The chemical reactions occurring at the Fe₇MoS₉C(homocitrate) cluster, FeMo-co, the active site of the enzyme nitrogenase (N₂ → NH₃), are enigmatic. Experimental information collected over a long period reveals aspects of the roles of N₂ and H₂, each with more than one type of reactivity. This paper reports investigations of the binding of H₂ and N₂ at intact FeMo-co, using density functional simulations of a large 486 atom relevant portion of the protein, resulting in 27 new structures containing H₂ and/or N₂ bound at the exo and endo coordination sites of the participating Fe atoms, Fe2 and Fe6. Binding energies and transition states for association/dissociation are determined, and trajectories for the approach, binding and separation of H₂/N₂ are described, including diffusion of these small molecules through proximal protein.
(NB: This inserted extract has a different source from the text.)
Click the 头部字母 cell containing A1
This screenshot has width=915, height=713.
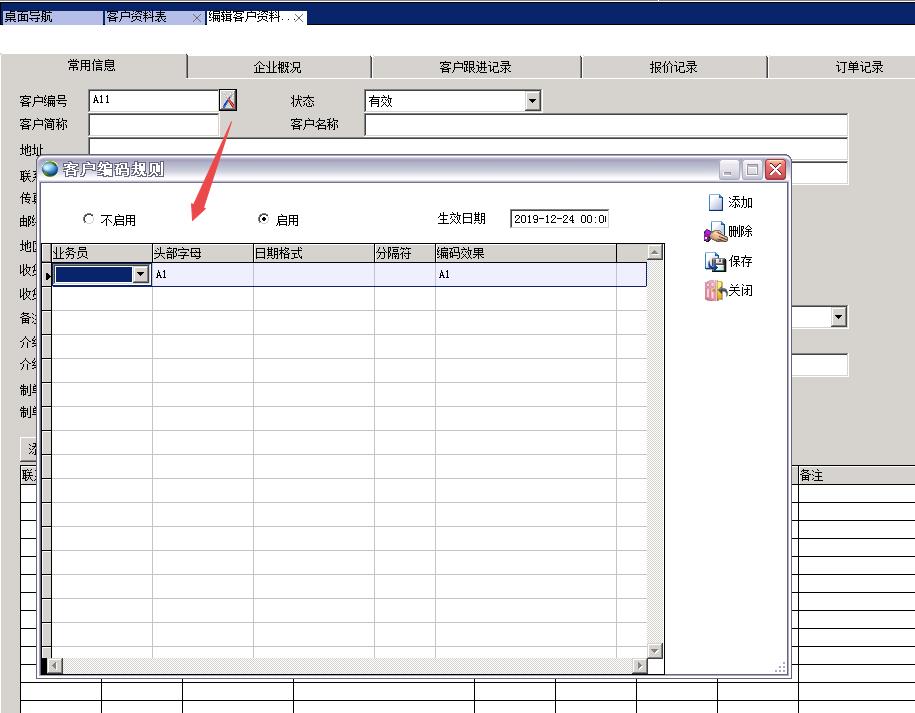pyautogui.click(x=202, y=274)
Influences of surrounding amino acids are identified. FeMo-co deforms geometrically when binding H₂ or N₂, and a procedure for calculating the energy cost involved, the adaptation energy, is introduced here. Adaptation energies, which range from 7 to 36 kcal mol⁻¹ for the reported structures, are influenced by the protonation state of the His195 side chain. Seven N₂ structures and three H₂ structures have negative binding free energies, which include the estimated entropy penalties for binding of N₂, H₂ from proximal protein. These favoured structures have N₂ bound end-on at exo-Fe2, exo-Fe6 and endo-Fe2 positions of FeMo-co, and H₂ bound at the endo-Fe2 position. Various postulated structures with N₂ bridging Fe2 and Fe6 revert to end-on-N₂ at endo positions. The structures are also assessed via the calculated potential energy barriers for association and dissociation. Barriers to the binding of H₂ range from 1 to 20 kcal mol⁻¹ and barriers to dissociation of H₂ range from 3 to 18 kcal mol⁻¹. Barriers to the binding of N₂, in either side-on or end-on mode, range from 2 to 18 kcal mol⁻¹, while dissociation of bound N₂ encounters barriers of 3 to 8 kcal mol⁻¹ for side-on bonding and 7 to 18 kcal mol⁻¹ for end-on bonding. These results allow formulation of mechanisms for the H₂/N₂ exchange reaction, and three feasible mechanisms for associative exchange and three for dissociative exchange are identified. Consistent electronic structures and potential energy surfaces are maintained throughout. Changes in the spin populations of Fe2 and Fe6 connected with cluster deformation and with metal–ligand bond formation are identified.